Evaluating Uncertainty-based Failure Detection for Closed-Loop LLM Planners
Zhi Zheng, Qian Feng, Hang Li, Alois Knoll, Jianxiang Feng
TL;DR
This paper addresses the fragility of open-loop LLM planning in robotic manipulation by introducing KnowLoop, a closed-loop planner equipped with an uncertainty-based failure detector that is model-agnostic. It systematically evaluates three uncertainty metrics—token probability, entropy, and self-explained confidence—across three prompting strategies (SSC, SRA, NAC) and uses a threshold $\delta$ to abstain uncertain predictions and request human input. Through a self-collected dataset and real hardware experiments with LLaVA and ChatGPT-4V, token probability and entropy emerge as reliable indicators of accuracy, enabling substantial improvements in task success over baselines that fully trust MLLMs.

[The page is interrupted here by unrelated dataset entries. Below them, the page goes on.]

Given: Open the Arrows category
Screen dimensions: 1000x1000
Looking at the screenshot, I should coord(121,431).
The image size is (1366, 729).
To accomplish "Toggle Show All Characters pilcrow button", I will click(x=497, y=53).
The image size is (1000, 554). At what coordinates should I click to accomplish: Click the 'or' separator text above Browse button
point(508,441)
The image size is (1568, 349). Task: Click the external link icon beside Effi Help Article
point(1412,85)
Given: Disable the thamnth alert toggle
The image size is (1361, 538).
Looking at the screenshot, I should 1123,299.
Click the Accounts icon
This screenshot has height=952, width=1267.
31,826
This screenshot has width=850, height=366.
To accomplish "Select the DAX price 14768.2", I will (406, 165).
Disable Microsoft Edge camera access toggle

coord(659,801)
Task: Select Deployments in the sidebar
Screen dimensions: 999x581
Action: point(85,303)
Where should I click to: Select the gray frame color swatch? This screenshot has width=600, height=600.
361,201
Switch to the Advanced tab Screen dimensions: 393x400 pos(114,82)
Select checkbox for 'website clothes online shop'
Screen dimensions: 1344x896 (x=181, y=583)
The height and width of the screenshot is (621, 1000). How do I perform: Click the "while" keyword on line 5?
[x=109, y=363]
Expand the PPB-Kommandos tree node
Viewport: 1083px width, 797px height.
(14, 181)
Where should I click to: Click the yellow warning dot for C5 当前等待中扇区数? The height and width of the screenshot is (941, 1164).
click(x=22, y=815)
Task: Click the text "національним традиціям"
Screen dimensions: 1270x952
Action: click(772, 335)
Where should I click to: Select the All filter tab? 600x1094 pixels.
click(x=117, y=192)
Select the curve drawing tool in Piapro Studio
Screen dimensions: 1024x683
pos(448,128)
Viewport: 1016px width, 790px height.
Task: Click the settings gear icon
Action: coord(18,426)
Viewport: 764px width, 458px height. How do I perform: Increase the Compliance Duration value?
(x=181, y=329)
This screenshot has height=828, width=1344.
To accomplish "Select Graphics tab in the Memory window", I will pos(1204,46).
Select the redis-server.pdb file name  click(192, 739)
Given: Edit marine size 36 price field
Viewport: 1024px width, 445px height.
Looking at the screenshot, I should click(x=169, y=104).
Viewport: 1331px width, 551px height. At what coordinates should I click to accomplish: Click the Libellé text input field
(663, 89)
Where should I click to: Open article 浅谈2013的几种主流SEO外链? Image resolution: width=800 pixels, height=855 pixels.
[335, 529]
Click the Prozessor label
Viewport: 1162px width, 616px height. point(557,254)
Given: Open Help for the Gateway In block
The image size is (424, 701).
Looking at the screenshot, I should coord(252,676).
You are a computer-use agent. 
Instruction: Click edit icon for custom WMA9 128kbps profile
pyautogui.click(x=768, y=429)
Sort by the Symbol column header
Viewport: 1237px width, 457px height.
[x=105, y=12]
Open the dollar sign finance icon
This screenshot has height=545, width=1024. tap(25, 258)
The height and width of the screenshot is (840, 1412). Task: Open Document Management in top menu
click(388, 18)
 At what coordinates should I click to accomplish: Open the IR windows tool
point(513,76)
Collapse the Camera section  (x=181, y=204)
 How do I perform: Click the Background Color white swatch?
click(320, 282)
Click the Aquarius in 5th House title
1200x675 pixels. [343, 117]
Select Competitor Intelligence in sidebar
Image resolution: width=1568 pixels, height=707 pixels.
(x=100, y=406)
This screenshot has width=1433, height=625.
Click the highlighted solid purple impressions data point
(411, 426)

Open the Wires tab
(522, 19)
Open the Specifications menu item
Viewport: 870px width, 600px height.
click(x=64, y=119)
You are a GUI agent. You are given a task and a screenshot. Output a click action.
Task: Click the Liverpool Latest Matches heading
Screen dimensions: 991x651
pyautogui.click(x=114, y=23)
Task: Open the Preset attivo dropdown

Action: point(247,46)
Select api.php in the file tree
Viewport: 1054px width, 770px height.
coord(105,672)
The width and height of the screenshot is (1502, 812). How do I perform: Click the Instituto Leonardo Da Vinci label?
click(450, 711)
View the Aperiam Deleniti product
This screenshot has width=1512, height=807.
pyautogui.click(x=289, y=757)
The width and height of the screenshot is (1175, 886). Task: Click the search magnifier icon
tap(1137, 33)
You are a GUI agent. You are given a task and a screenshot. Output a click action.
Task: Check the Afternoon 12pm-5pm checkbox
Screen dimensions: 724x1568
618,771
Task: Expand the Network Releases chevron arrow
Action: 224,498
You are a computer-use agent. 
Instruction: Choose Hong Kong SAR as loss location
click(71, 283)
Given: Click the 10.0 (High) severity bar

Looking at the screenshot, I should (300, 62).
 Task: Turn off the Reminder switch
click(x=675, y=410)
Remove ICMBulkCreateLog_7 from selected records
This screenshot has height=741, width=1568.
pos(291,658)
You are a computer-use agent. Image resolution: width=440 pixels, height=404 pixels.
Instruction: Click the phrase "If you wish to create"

The results demonstrate the practical viability of uncertainty-guided failure detection for robust, generalizable closed-loop planning in robotic manipulation, with future directions toward resource-efficient planning and statistically-grounded thresholding.
Abstract
Recently, Large Language Models (LLMs) have witnessed remarkable performance as zero-shot task planners for robotic manipulation tasks. However, the open-loop nature of previous works makes LLM-based planning error-prone and fragile. On the other hand, failure detection approaches for closed-loop planning are often limited by task-specific heuristics or following an unrealistic assumption that the prediction is trustworthy all the time. As a general-purpose reasoning machine, LLMs or Multimodal Large Language Models (MLLMs) are promising for detecting failures. However, However, the appropriateness of the aforementioned assumption diminishes due to the notorious hullucination problem. In this work, we attempt to mitigate these issues by introducing a framework for closed-loop LLM-based planning called KnowLoop, backed by an uncertainty-based MLLMs failure detector, which is agnostic to any used MLLMs or LLMs. Specifically, we evaluate three different ways for quantifying the uncertainty of MLLMs, namely token probability, entropy, and self-explained confidence as primary metrics based on three carefully designed representative prompting strategies. With a self-collected dataset including various manipulation tasks and an LLM-based robot system, our experiments demonstrate that token probability and entropy are more reflective compared to self-explained confidence. By setting an appropriate threshold to filter out uncertain predictions and seek human help actively, the accuracy of failure detection can be significantly enhanced. This improvement boosts the effectiveness of closed-loop planning and the overall success rate of tasks.